Saved entries:
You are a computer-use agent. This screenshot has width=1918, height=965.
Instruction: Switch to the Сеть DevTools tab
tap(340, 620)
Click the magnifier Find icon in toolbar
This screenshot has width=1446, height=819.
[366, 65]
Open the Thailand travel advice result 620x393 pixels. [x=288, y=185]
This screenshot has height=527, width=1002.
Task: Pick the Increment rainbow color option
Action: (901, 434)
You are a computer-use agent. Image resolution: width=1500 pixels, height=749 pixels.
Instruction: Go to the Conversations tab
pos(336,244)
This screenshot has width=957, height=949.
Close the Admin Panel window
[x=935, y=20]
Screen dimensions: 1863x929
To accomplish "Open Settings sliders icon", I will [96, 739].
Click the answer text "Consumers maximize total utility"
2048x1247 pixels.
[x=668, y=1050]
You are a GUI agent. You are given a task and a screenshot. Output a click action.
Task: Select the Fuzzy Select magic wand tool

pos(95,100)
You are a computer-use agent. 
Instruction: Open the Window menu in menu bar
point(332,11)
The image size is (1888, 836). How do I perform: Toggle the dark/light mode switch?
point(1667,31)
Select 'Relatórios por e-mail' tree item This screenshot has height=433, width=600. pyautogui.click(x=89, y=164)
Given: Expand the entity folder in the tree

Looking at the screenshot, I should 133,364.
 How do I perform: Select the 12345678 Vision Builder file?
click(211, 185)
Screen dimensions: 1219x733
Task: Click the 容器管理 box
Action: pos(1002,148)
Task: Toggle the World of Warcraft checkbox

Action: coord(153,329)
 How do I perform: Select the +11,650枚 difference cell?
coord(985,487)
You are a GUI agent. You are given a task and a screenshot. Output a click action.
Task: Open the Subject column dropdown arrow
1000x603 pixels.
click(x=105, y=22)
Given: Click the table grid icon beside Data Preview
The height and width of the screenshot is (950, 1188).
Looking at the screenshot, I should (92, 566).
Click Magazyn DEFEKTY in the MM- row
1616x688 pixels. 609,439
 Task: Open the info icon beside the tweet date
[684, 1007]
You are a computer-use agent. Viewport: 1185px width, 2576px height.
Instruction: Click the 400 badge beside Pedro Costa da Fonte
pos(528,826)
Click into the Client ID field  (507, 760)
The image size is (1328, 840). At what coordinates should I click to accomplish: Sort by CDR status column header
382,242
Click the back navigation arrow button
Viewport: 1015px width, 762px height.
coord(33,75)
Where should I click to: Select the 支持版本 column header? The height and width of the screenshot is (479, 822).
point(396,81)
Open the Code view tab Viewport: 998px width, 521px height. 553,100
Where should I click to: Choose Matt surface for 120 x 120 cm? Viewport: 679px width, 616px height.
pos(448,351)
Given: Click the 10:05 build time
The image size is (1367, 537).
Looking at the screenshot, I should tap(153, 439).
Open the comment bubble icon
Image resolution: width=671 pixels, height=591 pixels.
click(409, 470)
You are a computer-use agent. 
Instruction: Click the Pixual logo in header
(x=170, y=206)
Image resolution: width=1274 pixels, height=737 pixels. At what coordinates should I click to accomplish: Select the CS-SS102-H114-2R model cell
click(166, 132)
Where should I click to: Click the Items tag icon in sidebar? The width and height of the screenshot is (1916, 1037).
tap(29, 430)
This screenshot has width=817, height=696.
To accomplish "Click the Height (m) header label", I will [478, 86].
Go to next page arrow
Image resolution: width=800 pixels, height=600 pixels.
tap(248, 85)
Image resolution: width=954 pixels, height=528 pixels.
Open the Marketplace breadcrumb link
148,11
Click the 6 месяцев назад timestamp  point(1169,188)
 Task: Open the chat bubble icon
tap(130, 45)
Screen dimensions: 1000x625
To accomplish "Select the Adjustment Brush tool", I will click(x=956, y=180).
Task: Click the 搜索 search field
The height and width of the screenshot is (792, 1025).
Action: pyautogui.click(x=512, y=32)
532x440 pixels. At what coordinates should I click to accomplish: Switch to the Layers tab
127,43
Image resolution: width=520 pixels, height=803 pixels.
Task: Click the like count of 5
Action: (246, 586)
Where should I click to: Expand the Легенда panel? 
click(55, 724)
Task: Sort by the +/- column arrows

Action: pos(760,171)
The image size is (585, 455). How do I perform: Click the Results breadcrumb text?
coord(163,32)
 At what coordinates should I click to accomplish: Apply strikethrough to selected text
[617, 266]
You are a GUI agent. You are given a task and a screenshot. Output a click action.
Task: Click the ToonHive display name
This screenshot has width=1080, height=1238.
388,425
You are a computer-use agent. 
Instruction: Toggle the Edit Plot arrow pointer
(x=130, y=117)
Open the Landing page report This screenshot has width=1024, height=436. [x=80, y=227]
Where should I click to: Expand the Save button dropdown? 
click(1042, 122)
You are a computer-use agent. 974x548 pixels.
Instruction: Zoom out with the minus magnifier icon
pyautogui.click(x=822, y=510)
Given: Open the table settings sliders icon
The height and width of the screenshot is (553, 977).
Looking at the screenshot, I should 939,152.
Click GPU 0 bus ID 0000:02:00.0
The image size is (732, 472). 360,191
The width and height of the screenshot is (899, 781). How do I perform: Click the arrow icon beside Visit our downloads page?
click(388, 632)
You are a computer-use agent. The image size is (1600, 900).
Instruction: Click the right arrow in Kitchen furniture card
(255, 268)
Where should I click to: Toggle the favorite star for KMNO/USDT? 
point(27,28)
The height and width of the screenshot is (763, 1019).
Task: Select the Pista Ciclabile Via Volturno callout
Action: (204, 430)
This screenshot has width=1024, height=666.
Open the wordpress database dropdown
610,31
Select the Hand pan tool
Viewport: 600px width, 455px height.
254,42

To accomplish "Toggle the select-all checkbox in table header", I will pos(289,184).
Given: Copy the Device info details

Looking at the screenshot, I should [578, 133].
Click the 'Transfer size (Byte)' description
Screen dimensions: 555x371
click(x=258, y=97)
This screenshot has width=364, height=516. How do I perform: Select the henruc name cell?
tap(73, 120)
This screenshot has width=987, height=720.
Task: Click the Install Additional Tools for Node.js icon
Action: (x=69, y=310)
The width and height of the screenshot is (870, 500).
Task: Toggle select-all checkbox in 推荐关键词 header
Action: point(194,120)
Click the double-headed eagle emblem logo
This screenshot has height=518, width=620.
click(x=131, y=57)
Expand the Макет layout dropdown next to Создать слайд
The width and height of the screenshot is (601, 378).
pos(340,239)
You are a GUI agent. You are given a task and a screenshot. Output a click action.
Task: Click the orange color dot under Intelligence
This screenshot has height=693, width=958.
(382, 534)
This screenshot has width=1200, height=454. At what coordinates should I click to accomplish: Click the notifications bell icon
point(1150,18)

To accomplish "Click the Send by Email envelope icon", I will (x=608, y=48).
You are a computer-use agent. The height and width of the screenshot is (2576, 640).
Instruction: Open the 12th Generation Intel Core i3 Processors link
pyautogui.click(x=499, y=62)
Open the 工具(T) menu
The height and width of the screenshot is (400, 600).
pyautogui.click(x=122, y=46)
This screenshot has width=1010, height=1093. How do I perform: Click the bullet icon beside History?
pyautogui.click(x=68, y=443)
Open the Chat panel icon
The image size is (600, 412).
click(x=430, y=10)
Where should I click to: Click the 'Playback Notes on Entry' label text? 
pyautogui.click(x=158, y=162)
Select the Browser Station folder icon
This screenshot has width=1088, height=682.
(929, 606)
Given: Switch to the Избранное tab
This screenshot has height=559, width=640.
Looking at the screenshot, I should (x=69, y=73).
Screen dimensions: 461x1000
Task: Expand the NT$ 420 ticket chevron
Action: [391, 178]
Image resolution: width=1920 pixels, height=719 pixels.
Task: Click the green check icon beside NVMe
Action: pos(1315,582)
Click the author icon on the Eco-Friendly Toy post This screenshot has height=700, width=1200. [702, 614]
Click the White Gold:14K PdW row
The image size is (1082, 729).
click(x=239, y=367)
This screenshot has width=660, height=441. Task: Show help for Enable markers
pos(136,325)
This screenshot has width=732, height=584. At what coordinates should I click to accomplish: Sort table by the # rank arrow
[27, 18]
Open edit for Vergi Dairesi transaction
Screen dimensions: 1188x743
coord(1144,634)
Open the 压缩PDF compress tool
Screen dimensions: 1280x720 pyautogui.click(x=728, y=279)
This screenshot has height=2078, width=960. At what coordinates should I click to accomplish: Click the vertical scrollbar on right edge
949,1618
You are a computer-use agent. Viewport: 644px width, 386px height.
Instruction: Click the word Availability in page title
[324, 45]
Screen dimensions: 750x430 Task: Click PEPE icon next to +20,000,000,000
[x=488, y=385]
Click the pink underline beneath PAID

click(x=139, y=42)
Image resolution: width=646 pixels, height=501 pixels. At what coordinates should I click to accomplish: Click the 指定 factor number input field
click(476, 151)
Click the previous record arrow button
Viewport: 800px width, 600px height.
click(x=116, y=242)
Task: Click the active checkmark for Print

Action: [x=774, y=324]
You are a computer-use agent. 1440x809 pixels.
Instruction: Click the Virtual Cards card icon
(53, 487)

- Assignment
Reply with the lines from the first line of the entries through the line that contains "Screen dimensions: 1863x929", repeated exactly with both ends kept, and with nothing else.

- Answer to the exercise
You are a computer-use agent. This screenshot has width=1918, height=965.
Instruction: Switch to the Сеть DevTools tab
tap(340, 620)
Click the magnifier Find icon in toolbar
This screenshot has width=1446, height=819.
[366, 65]
Open the Thailand travel advice result 620x393 pixels. [x=288, y=185]
This screenshot has height=527, width=1002.
Task: Pick the Increment rainbow color option
Action: (901, 434)
You are a computer-use agent. Image resolution: width=1500 pixels, height=749 pixels.
Instruction: Go to the Conversations tab
pos(336,244)
This screenshot has width=957, height=949.
Close the Admin Panel window
[x=935, y=20]
Screen dimensions: 1863x929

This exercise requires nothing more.